[CONSEGNA DELL'ESERCIZIO]:
Continua il brano sui Marzano e sul ducato di Sessa, riprendendo subito dopo la sua ultima frase.

[BRANO SCELTO]:
* * * *

Goffredo Marzano, fratello di Tommaso, comprò invece Teano e Carinola per 13.000 fiorini e i Marzano, originari di Capua,  si stanziarono nelle nostre zone.

La Tommasino, nel suo interessantissimo studio “Sessa Aurunca nel periodo aragonese”, fa risalire l’inizio del ducato di Sessa al 1360 con Francesco del Balzo che ne era allora proprietario, ma volendo essere pignoli, è opportuno chiarire che Francesco del Balzo era stato insignito del titolo di Duca d’Andria e non di Sessa. Poi, scontrandosi con la regina, Giovanna gli confiscò le terre e le vendette per far fronte alle spese militari, tra cui Sessa e Teano ai due Marzano.

Alla morte di Giacomo Marzano, Ladislao confermò al figlio, il piccolo Giovan Antonio Marzano, il ducato di Sessa, ma non gli restuì tutte le terre, che gli furono poi restituite dalla regina Giovanna II nel 1416.  Al fratello di Giacomo, Goffredo, già conte di Alife, Ladislao restituì le contee di Teano e Carinola. Goffredo ebbe da sua moglie Ceccarella di Gianvilla un’unica figlia, anche lei di nome Maria,  che andò sposa a Rinaldo, figlio naturale di Ladislao e principe di Capua, ma questo matrimonio fu sciolto quando Ladislao si accorse del voltafaccia dei Marzano. Alla morte di costei, tutte le proprietà ereditate dal padre, tra cui Carinola, passarono al giovane cugino Giovannantonio (1423?).

* * * *

[INSIEME DI DATI]:
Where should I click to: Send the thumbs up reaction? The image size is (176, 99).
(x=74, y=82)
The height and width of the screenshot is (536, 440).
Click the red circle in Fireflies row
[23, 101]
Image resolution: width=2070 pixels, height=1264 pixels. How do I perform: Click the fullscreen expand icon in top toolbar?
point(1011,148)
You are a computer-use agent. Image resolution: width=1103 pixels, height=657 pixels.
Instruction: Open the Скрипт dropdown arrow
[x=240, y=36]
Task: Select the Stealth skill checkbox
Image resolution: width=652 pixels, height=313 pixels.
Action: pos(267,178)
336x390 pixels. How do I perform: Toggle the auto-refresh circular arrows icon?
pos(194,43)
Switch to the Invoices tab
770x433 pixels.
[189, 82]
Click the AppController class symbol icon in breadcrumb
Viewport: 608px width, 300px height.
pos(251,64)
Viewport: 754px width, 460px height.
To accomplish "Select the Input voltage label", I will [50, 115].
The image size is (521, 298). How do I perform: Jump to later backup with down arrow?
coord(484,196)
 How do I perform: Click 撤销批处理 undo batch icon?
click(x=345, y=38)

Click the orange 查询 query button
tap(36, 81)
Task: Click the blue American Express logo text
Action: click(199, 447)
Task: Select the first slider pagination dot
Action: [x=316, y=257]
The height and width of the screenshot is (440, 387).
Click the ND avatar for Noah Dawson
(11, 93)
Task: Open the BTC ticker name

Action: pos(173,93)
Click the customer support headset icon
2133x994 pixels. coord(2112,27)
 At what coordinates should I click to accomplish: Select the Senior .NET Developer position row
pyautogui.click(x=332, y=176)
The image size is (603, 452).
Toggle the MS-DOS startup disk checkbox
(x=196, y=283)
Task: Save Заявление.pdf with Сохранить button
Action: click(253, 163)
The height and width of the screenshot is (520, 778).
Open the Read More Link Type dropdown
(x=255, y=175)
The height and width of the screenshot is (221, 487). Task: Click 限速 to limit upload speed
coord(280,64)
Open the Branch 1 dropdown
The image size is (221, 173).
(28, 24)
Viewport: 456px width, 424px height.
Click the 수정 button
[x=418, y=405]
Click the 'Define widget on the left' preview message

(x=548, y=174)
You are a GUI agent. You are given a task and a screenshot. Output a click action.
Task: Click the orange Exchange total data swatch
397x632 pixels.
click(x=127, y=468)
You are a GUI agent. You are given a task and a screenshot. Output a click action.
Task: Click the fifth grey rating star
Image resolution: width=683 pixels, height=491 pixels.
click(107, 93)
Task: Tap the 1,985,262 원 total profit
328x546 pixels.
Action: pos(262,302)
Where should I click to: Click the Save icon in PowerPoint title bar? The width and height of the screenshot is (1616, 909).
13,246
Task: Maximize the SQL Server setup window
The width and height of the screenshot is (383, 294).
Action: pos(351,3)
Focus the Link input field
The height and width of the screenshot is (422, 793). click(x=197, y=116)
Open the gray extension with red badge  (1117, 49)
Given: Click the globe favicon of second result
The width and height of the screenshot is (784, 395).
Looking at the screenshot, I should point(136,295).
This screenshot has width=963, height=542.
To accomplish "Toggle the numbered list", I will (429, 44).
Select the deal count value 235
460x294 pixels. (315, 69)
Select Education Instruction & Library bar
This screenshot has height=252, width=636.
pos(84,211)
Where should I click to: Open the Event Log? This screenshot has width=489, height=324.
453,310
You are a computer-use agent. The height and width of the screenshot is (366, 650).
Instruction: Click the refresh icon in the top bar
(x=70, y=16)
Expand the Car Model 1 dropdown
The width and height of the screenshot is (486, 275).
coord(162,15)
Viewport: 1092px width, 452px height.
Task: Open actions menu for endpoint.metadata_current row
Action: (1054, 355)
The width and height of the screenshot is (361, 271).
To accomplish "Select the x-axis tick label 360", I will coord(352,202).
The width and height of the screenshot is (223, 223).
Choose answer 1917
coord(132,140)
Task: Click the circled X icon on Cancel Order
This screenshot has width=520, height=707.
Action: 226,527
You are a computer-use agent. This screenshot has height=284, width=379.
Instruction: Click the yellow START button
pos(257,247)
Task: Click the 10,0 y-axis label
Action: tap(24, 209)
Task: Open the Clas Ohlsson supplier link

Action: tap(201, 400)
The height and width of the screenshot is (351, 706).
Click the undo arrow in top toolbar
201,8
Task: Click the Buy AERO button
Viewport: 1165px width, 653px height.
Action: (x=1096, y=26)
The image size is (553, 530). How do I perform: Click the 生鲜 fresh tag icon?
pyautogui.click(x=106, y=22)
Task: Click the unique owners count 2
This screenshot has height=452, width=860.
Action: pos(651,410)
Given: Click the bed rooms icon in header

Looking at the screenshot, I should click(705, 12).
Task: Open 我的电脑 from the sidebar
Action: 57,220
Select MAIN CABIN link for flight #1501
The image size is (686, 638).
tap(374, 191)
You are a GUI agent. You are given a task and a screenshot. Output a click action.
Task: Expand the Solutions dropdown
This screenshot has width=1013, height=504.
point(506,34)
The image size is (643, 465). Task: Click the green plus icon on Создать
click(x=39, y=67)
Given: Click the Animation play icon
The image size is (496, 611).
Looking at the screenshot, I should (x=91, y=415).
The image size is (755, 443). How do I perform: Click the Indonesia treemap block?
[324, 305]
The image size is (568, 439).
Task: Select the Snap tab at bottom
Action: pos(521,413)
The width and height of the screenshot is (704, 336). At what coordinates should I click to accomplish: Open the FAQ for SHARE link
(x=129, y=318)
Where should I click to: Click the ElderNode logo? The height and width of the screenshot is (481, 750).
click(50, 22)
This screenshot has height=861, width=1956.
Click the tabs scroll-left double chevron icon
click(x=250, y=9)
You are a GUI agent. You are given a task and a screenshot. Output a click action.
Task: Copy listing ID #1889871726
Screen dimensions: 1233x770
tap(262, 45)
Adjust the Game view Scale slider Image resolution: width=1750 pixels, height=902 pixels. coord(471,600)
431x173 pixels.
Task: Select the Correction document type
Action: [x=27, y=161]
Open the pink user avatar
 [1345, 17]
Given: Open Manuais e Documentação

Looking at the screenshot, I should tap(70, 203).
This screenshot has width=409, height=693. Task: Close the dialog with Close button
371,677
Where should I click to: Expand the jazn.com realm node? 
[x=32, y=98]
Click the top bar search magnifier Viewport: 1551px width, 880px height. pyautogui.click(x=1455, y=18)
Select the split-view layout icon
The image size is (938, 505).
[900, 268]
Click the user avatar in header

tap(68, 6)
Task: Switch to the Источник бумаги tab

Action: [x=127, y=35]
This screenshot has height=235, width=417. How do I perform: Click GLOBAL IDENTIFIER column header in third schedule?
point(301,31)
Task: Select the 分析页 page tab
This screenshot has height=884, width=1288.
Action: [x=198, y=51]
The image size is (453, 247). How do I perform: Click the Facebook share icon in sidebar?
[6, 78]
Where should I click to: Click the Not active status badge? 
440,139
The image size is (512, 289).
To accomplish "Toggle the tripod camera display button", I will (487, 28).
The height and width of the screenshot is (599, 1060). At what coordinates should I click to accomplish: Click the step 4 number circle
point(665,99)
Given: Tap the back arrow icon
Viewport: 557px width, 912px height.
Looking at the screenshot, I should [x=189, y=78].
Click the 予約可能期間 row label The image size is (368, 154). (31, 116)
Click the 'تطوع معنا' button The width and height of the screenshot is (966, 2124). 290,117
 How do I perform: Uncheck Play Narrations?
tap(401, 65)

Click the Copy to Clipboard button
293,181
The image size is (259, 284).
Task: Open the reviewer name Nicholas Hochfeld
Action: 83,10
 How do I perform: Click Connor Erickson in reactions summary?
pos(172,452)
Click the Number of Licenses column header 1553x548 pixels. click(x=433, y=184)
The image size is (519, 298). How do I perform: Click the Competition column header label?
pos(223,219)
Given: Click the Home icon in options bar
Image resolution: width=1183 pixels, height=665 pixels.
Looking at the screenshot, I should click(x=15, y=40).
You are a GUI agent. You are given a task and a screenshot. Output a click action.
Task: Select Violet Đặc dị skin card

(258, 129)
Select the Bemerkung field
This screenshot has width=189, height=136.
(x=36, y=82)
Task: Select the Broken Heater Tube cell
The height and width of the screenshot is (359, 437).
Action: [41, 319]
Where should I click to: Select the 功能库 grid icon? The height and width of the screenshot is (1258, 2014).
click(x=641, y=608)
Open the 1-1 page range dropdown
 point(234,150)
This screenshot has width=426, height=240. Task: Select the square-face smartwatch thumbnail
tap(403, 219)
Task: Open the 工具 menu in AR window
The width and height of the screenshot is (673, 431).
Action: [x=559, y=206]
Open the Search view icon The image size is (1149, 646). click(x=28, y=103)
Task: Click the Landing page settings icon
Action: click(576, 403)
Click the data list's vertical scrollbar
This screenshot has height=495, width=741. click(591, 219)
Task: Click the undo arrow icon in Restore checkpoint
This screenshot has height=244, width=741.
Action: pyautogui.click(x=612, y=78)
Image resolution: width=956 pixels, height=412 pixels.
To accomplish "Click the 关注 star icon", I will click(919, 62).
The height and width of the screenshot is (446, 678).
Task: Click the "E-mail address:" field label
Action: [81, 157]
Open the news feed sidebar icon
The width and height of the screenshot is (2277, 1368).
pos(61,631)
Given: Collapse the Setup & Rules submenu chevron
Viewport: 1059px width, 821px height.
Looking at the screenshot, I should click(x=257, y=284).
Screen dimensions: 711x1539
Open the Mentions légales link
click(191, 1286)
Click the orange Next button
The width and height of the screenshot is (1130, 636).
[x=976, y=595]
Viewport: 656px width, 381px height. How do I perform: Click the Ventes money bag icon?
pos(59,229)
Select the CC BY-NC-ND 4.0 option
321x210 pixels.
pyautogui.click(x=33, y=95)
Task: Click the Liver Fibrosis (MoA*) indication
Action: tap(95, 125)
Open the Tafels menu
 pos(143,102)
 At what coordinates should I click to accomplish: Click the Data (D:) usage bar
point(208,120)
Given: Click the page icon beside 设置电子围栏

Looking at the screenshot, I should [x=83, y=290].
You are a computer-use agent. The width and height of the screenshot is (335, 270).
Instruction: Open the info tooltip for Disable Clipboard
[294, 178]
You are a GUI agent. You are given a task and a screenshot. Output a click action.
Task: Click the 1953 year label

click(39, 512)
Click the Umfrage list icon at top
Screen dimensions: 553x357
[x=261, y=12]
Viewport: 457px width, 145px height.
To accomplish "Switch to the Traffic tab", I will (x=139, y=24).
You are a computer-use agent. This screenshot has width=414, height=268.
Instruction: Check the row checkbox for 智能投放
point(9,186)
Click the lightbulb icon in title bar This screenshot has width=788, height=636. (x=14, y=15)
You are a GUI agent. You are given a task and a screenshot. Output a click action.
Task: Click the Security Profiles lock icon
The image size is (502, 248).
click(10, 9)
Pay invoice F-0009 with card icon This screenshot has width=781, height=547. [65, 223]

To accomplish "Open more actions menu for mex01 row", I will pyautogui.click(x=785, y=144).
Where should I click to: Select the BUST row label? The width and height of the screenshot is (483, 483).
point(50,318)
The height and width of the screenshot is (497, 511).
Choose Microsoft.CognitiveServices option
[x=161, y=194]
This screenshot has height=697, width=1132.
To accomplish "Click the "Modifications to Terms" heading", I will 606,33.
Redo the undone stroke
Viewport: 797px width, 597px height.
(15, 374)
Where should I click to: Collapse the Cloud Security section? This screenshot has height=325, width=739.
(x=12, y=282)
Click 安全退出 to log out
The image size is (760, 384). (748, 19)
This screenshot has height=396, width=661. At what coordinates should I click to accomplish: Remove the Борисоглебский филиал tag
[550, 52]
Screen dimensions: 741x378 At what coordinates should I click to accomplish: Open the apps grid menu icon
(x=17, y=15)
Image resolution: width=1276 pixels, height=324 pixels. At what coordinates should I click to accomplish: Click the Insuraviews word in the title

* * * *

[RISPOSTA AL COMPITO]:
Da questo momento, le sorti della Contea di Carinola sono strettamente legate a quelle del Ducato di Sessa e alla potente famiglia Marzano.

La grandezza e il potere di una famiglia è sempre direttamente proporzionale all’adesione alla causa del sovrano di turno. Questo i baroni lo sapevano bene e  sceglievano oculatamente da che parte stare. Non era certo l’amore per questo o per quel sovrano a determinare le azioni del baronaggio, ma la convenienza che poteva venirne per la famiglia. Le scelte oculate  della famiglia Marzano ne determinarono il grande potere decisionale nell’ambito del Regno: fu infatti l’adesione alla causa angioino-durazzesca prima e alla causa aragonese dopo, a permettere alla famiglia Marzano di ingrandirsi sempre più, fino al tracollo definitivo del 1465 causato dall’ azzardato comportamento di Marino Marzano.

Giovan Antonio Marzano, nella lotta tra la Regina Giovanna II   e Alfonso d’Aragona per la conquista del Regno di Napoli, scelse di stare dalla parte dell’aragonese, abbandonando l’appoggio bisecolare della sua famiglia agli angioini. Il Marzano valutò sicuramente le forze e gli appoggi militari dei due e la grande quantità di denaro da profondere nella causa e che favoriva l’aragonese, già re d’Aragona e di molti altri regni. Nella valutazione del Marzano, la causa durezzesca era ormai persa e per Napoli si apriva una nuova era, quella aragonese.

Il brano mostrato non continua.